■ **THE PROBLEM**
The listing below is to be output in its exact form.

■ **DATA SUPPLIED**
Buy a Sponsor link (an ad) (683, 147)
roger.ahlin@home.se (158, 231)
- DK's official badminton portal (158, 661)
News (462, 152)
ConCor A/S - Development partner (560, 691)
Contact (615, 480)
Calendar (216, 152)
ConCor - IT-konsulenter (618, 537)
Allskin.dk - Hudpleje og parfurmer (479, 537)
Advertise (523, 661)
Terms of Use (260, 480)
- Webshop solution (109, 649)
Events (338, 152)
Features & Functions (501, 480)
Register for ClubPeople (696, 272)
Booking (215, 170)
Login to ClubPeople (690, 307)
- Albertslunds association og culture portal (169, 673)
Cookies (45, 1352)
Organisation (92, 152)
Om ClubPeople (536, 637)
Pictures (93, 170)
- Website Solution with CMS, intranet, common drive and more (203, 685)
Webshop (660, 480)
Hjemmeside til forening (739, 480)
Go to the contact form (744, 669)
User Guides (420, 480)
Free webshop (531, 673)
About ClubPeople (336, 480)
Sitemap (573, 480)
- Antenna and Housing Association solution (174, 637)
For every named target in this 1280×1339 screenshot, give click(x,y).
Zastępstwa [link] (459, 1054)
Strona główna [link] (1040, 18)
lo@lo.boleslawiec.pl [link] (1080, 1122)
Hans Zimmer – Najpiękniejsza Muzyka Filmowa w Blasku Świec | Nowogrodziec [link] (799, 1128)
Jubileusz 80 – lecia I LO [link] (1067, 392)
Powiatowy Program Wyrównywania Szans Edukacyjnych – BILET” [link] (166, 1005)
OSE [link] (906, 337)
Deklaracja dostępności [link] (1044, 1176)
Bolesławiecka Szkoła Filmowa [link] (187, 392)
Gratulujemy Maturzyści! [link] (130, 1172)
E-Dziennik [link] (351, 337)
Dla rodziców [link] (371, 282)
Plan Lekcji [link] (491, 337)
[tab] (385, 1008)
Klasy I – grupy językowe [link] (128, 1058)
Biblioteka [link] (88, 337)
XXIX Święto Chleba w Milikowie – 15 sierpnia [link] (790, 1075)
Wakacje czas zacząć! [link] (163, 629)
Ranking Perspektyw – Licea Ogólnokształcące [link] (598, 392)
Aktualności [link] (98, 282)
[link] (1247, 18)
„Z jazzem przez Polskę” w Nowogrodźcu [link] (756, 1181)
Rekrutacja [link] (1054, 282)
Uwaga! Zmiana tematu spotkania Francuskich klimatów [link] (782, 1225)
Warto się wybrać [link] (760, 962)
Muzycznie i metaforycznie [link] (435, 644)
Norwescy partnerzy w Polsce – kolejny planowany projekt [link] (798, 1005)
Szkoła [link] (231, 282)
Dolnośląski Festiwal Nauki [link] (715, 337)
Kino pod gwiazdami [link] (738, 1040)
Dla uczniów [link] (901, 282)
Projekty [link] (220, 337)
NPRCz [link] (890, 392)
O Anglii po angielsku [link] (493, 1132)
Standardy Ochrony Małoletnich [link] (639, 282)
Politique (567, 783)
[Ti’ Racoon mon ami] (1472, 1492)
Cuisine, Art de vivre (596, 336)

■ **ANSWER TO THE PROBLEM**
Buy a Sponsor link (an ad) (683, 147)
roger.ahlin@home.se (158, 231)
- DK's official badminton portal (158, 661)
News (462, 152)
ConCor A/S - Development partner (560, 691)
Contact (615, 480)
Calendar (216, 152)
ConCor - IT-konsulenter (618, 537)
Allskin.dk - Hudpleje og parfurmer (479, 537)
Advertise (523, 661)
Terms of Use (260, 480)
- Webshop solution (109, 649)
Events (338, 152)
Features & Functions (501, 480)
Register for ClubPeople (696, 272)
Booking (215, 170)
Login to ClubPeople (690, 307)
- Albertslunds association og culture portal (169, 673)
Cookies (45, 1352)
Organisation (92, 152)
Om ClubPeople (536, 637)
Pictures (93, 170)
- Website Solution with CMS, intranet, common drive and more (203, 685)
Webshop (660, 480)
Hjemmeside til forening (739, 480)
Go to the contact form (744, 669)
User Guides (420, 480)
Free webshop (531, 673)
About ClubPeople (336, 480)
Sitemap (573, 480)
- Antenna and Housing Association solution (174, 637)
For every named target in this 1280×1339 screenshot, give click(x,y).
Zastępstwa [link] (459, 1054)
Strona główna [link] (1040, 18)
lo@lo.boleslawiec.pl [link] (1080, 1122)
Hans Zimmer – Najpiękniejsza Muzyka Filmowa w Blasku Świec | Nowogrodziec [link] (799, 1128)
Jubileusz 80 – lecia I LO [link] (1067, 392)
Powiatowy Program Wyrównywania Szans Edukacyjnych – BILET” [link] (166, 1005)
OSE [link] (906, 337)
Deklaracja dostępności [link] (1044, 1176)
Bolesławiecka Szkoła Filmowa [link] (187, 392)
Gratulujemy Maturzyści! [link] (130, 1172)
E-Dziennik [link] (351, 337)
Dla rodziców [link] (371, 282)
Plan Lekcji [link] (491, 337)
[tab] (385, 1008)
Klasy I – grupy językowe [link] (128, 1058)
Biblioteka [link] (88, 337)
XXIX Święto Chleba w Milikowie – 15 sierpnia [link] (790, 1075)
Wakacje czas zacząć! [link] (163, 629)
Ranking Perspektyw – Licea Ogólnokształcące [link] (598, 392)
Aktualności [link] (98, 282)
[link] (1247, 18)
„Z jazzem przez Polskę” w Nowogrodźcu [link] (756, 1181)
Rekrutacja [link] (1054, 282)
Uwaga! Zmiana tematu spotkania Francuskich klimatów [link] (782, 1225)
Warto się wybrać [link] (760, 962)
Muzycznie i metaforycznie [link] (435, 644)
Norwescy partnerzy w Polsce – kolejny planowany projekt [link] (798, 1005)
Szkoła [link] (231, 282)
Dolnośląski Festiwal Nauki [link] (715, 337)
Kino pod gwiazdami [link] (738, 1040)
Dla uczniów [link] (901, 282)
Projekty [link] (220, 337)
NPRCz [link] (890, 392)
O Anglii po angielsku [link] (493, 1132)
Standardy Ochrony Małoletnich [link] (639, 282)
Politique (567, 783)
[Ti’ Racoon mon ami] (1472, 1492)
Cuisine, Art de vivre (596, 336)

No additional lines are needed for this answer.